Source document
§

The central traits of the classical style can all be identified in Mozart's music. Clarity, balance, and transparency are hallmarks, though a simplistic notion of the delicacy of his music obscures for us the exceptional and even demonic power of some of his finest masterpieces, such as the Piano Concerto No. 24 (Mozart) in C minor, K. 491, the Symphony No. 40 in G minor, K. 550, and the opera Don Giovanni. The famed writer on music Charles Rosen has written (in The Classical Style): "It is only through recognizing the violence and sensuality at the center of Mozart's work that we can make a start towards a comprehension of his structures and an insight into his magnificence. In a paradoxical way, Schumann's superficial characterization of the G minor Symphony can help us to see Mozart's daemon more steadily. In all of Mozart's supreme expressions of suffering and terror, there is something shockingly voluptuous." Especially during his last decade, Mozart explored chromatic harmony to a degree rare at the time. The slow introduction to the "Dissonant" Quartet, K. 465, a work that Haydn greatly admired, rapidly explodes a shallow understanding of Mozart's style as light and pleasant.



From his earliest years Mozart had a gift for imitating the music he heard; since he travelled widely, he acquired a rare collection of experiences from which to create his unique compositional language. When he went to London[7] as a child, he met J.C. Bach and heard his music; when he went to Paris, Mannheim, and Vienna, he heard the work of composers active there, as well as the spectacular Mannheim orchestra; when he went to Italy, he encountered the Italian overture and the opera buffa, both of which were to be hugely influential on his development. Both in London and Italy, the galant style was all the rage: simple, light music, with a mania for cadencing, an emphasis on tonic, dominant, and subdominant to the exclusion of other chords, symmetrical phrases, and clearly articulated structures. This style, out of which the classical style evolved, was a reaction against the complexity of late Baroque music. Some of Mozart's early symphonies are Italian overtures, with three movements running into each other; many are "homotonal" (each movement in the same key, with the slow movement in the tonic minor). Others mimic the works of J.C. Bach, and others show the simple rounded binary forms commonly being written by composers in Vienna. One of the most recognizable features of Mozart's works is a sequence of harmonies or modes that usually leads to a cadence in the dominant or tonic key. This sequence is essentially borrowed from baroque music, especially Bach. But Mozart shifted the sequence so that the cadence ended on the stronger half, i.e., the first beat of the bar. Mozart's understanding of modes such as Phrygian is evident in such passages.



As Mozart matured, he began to incorporate some more features of Baroque styles into his music. For example, the Symphony No. 29 in A Major K. 201 uses a contrapuntal main theme in its first movement, and experimentation with irregular phrase lengths. Some of his quartets from 1773 have fugal finales, probably influenced by Haydn, who had just published his opus 20 set. The influence of the Sturm und Drang ("Storm and Stress") period in German literature, with its brief foreshadowing of the Romantic era to come, is evident in some of the music of both composers at that time.

§

Tasks for this exercise
1. Answer these questions from the passage on Mozart's style:
(a) Which quartet, one that Haydn greatly admired, has a slow introduction said to explode a shallow view of Mozart's style?
(b) Whose music did Mozart hear when he went to London as a child?
(c) Which symphony uses a contrapuntal main theme in its first movement?
2. Print the part of the passage on Mozart's style that begins with the words "As Mozart matured, he" and ends after "at that time.".

§

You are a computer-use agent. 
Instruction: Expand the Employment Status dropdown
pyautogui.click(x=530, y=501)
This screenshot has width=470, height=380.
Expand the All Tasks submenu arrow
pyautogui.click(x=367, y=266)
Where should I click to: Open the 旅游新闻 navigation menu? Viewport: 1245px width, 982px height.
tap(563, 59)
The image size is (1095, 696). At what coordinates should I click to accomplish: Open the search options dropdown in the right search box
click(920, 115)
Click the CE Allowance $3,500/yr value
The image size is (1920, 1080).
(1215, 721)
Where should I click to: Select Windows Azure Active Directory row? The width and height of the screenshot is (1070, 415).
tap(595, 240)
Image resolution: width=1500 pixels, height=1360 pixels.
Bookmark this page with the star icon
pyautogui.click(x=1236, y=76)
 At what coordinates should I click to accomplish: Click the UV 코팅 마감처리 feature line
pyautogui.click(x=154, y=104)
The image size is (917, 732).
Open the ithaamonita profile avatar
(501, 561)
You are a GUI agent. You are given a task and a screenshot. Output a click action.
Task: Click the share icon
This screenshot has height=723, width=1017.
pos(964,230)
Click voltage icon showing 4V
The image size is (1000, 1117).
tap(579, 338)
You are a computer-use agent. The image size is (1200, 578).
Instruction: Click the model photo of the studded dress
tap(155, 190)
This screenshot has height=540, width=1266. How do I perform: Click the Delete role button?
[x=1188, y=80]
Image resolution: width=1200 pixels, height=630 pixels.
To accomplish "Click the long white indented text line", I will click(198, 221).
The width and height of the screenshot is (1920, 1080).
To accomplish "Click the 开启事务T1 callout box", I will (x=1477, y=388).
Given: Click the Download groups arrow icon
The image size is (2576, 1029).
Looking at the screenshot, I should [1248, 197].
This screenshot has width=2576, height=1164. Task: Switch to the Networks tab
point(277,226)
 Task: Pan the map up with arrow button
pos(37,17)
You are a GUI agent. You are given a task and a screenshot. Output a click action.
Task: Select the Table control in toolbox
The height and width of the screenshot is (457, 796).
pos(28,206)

§

Exercise answers
1.
(a) The "Dissonant" Quartet, K. 465.
(b) The music of J.C. Bach.
(c) The Symphony No. 29 in A Major, K. 201.

2.
As Mozart matured, he began to incorporate some more features of Baroque styles into his music. For example, the Symphony No. 29 in A Major K. 201 uses a contrapuntal main theme in its first movement, and experimentation with irregular phrase lengths. Some of his quartets from 1773 have fugal finales, probably influenced by Haydn, who had just published his opus 20 set. The influence of the Sturm und Drang ("Storm and Stress") period in German literature, with its brief foreshadowing of the Romantic era to come, is evident in some of the music of both composers at that time.